Dot and Cross Product Division: Is it possible?
2-24-10 to 4-10-10
I have been reviewing statics for a correspondence course on machine design I am taking. The first chapters are basically linear algebra and vectors. While you learn that there are many ways to add subtract and multiply vectors, there are infinitely many results when division is tried. The first thing that went through my mind is "why not?"
You see, back was I was in the third grade the teacher said that it was impossible to divide a larger number by a smaller number. I raised my hand to ask her why and she said "You just can't." I never test the theory to see if you could. I just took her word for it. That was until 5th and 6 grade when we learned fractions. But it took until 10th grade when I learned in class that fractions were just another way of division. But enough of how the public school system quality is itself expressed using very small fractions. Only kidding. My high school math and science teachers were excellent.
OK, so my theory of finding Prime numbers on a parabola or logarithmic spiral then finding when the focus equals a Prime number to find a pattern was off base. Then finding an angle with certain specifications knowing only 2 sides also created a solution which defies logic. And now testing a way to divide vectors is also off base. Why attempt them? The answer is simple: they are interesting. If you do not test the unknown, you only add more information to what is unknown. Testing the unknown is how you learn.
Now the theory.
With using the LSine and LSsine (which are in work previously on www.constructorscorner.net), there may just be a way to determine a unique vector B while dividing the Dot Product (vector C), by a vector A. That is knowing the angle between A and C, the projection of A compared to B might be unique.

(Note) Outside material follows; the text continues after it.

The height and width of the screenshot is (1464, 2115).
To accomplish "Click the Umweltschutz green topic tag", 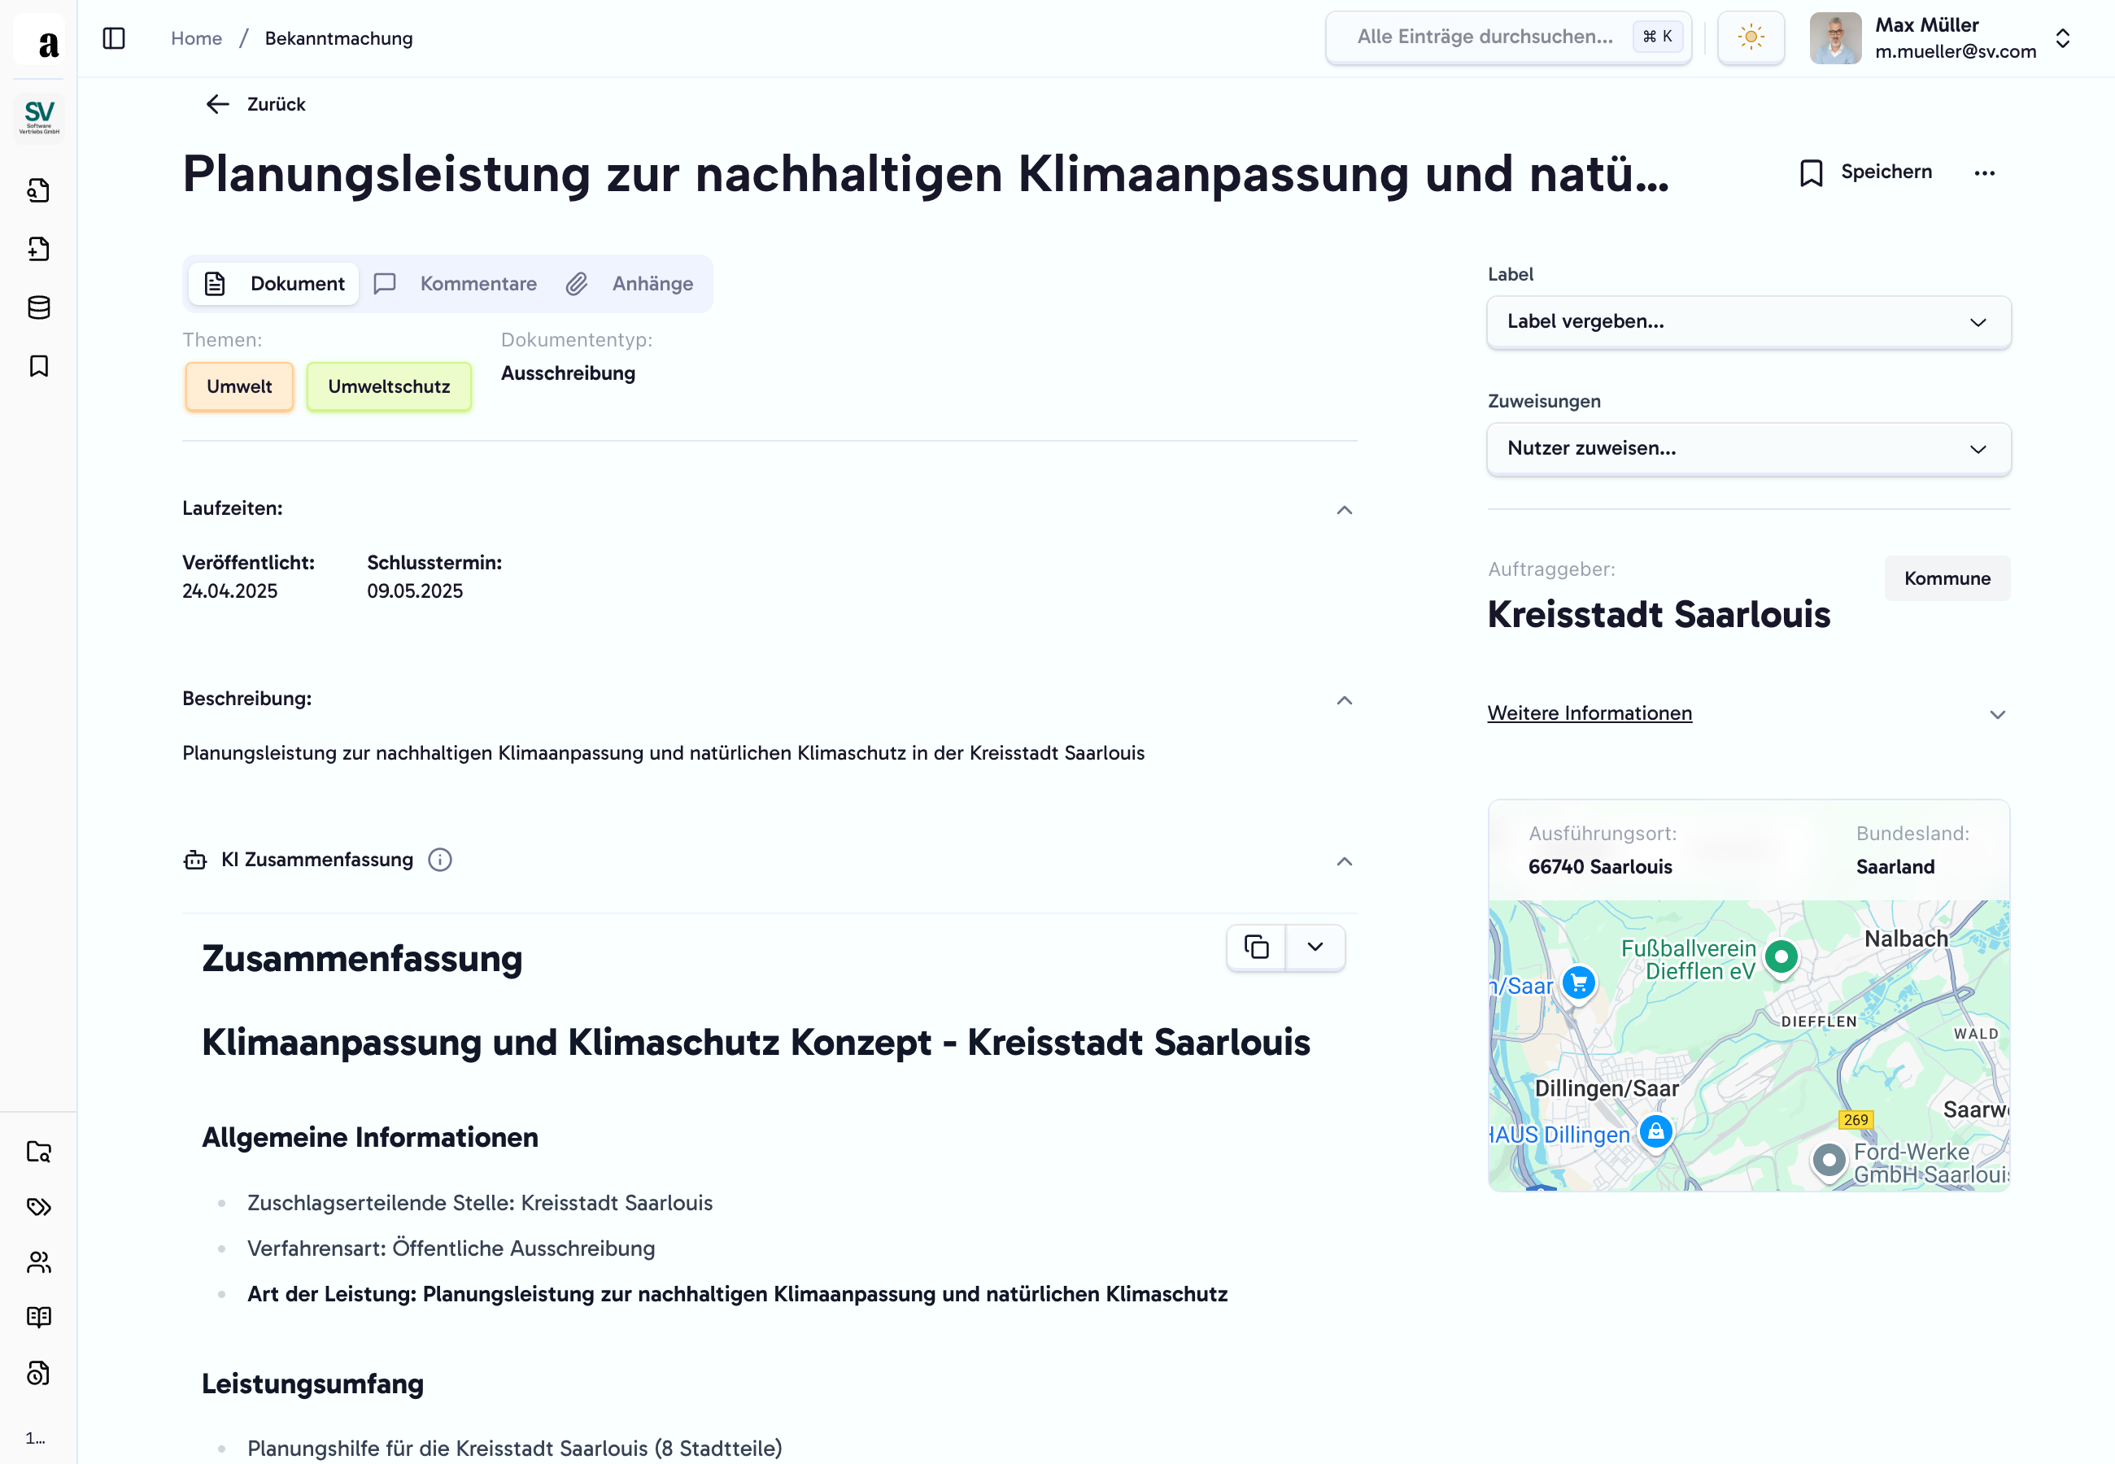I will click(x=389, y=386).
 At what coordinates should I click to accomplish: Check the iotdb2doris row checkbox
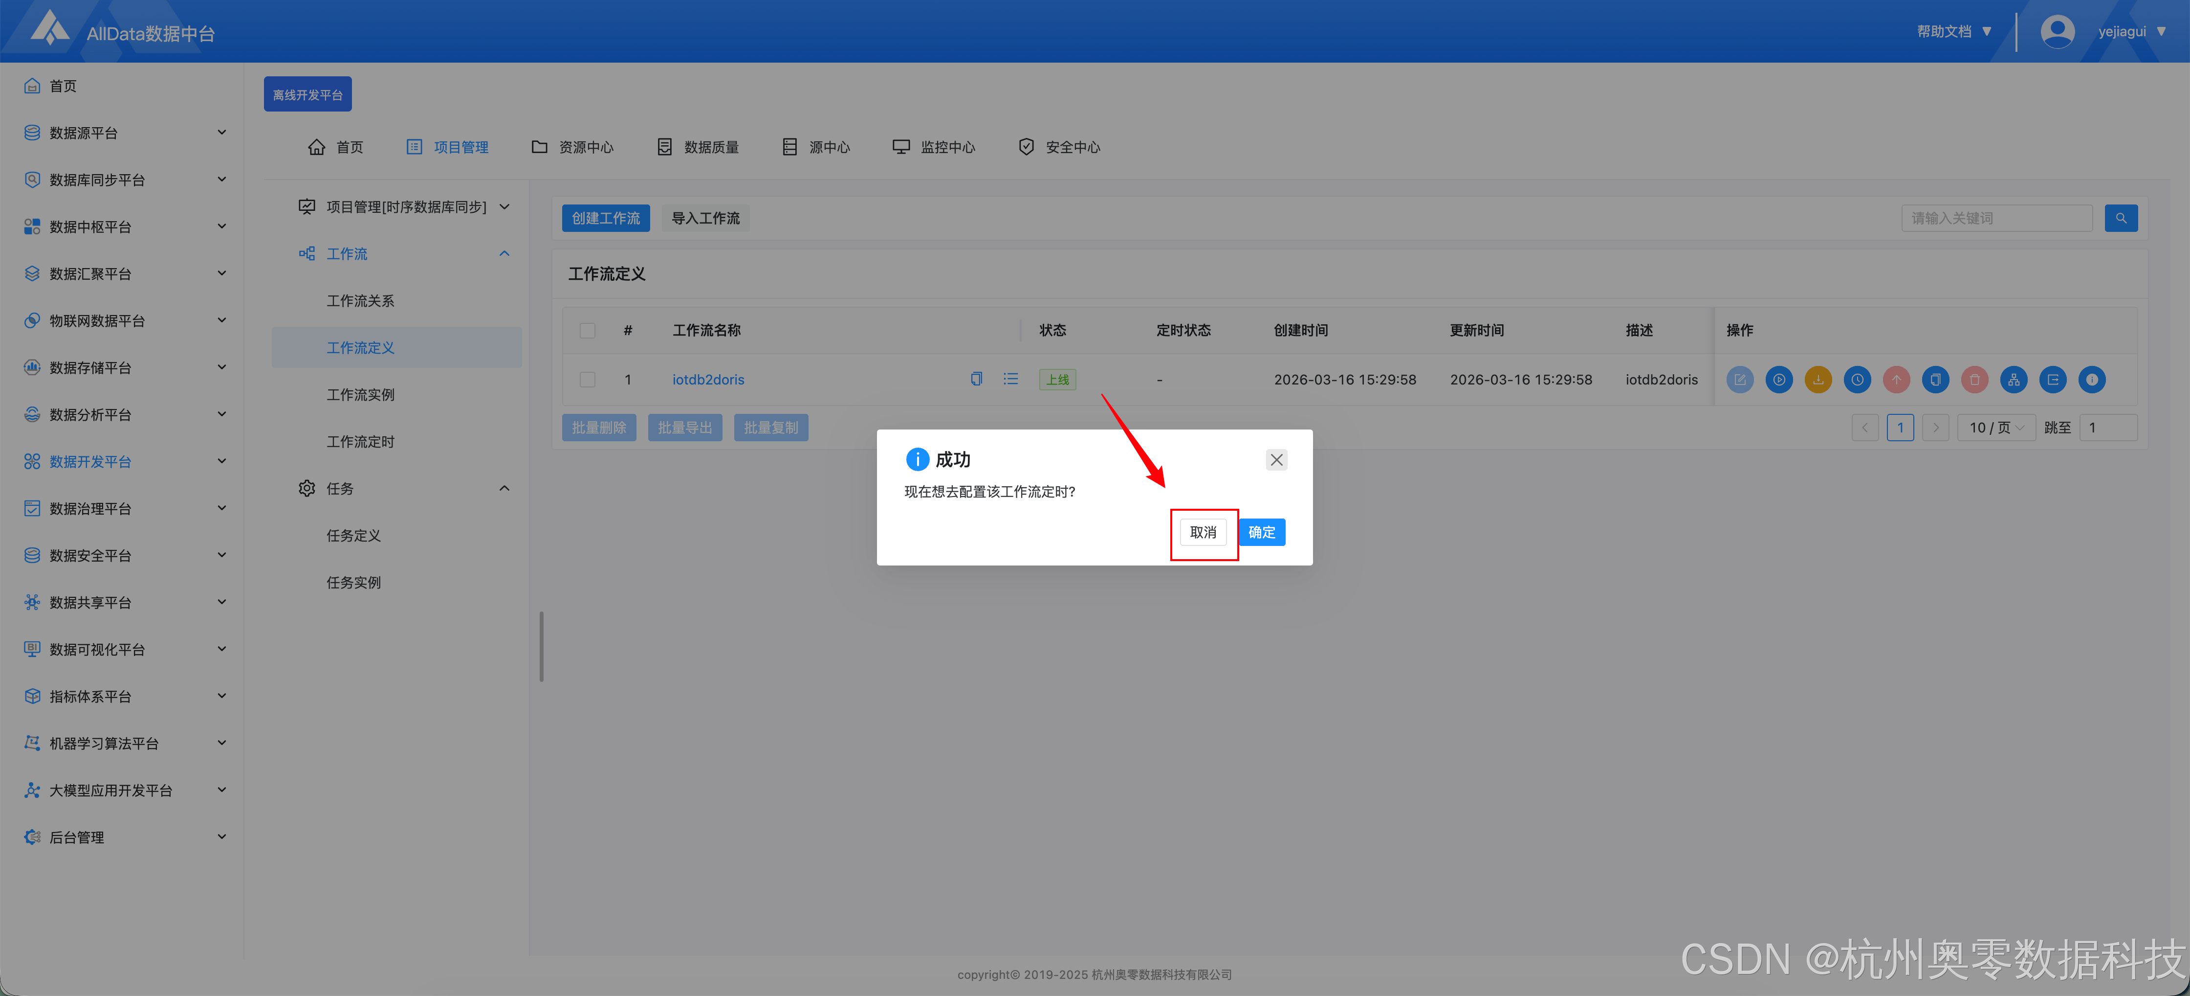587,379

This projection is the Ssine (also previously described on www.constructorscorner.net). As C divided by A yields a scalar value which would be the length of B graphically. But we might just find the angle A is from B before it was projected using the cosine.
The LSsine and LScosine may also be useful with the Cross Product and other vector manipulations. The simple part is done: the theory. I challenge the reader to disprove or prove this. The LSine and LScosine also need verified or disprove and useful applications for them are needed.
I will update the site when I have readable math work of this theory of vector division.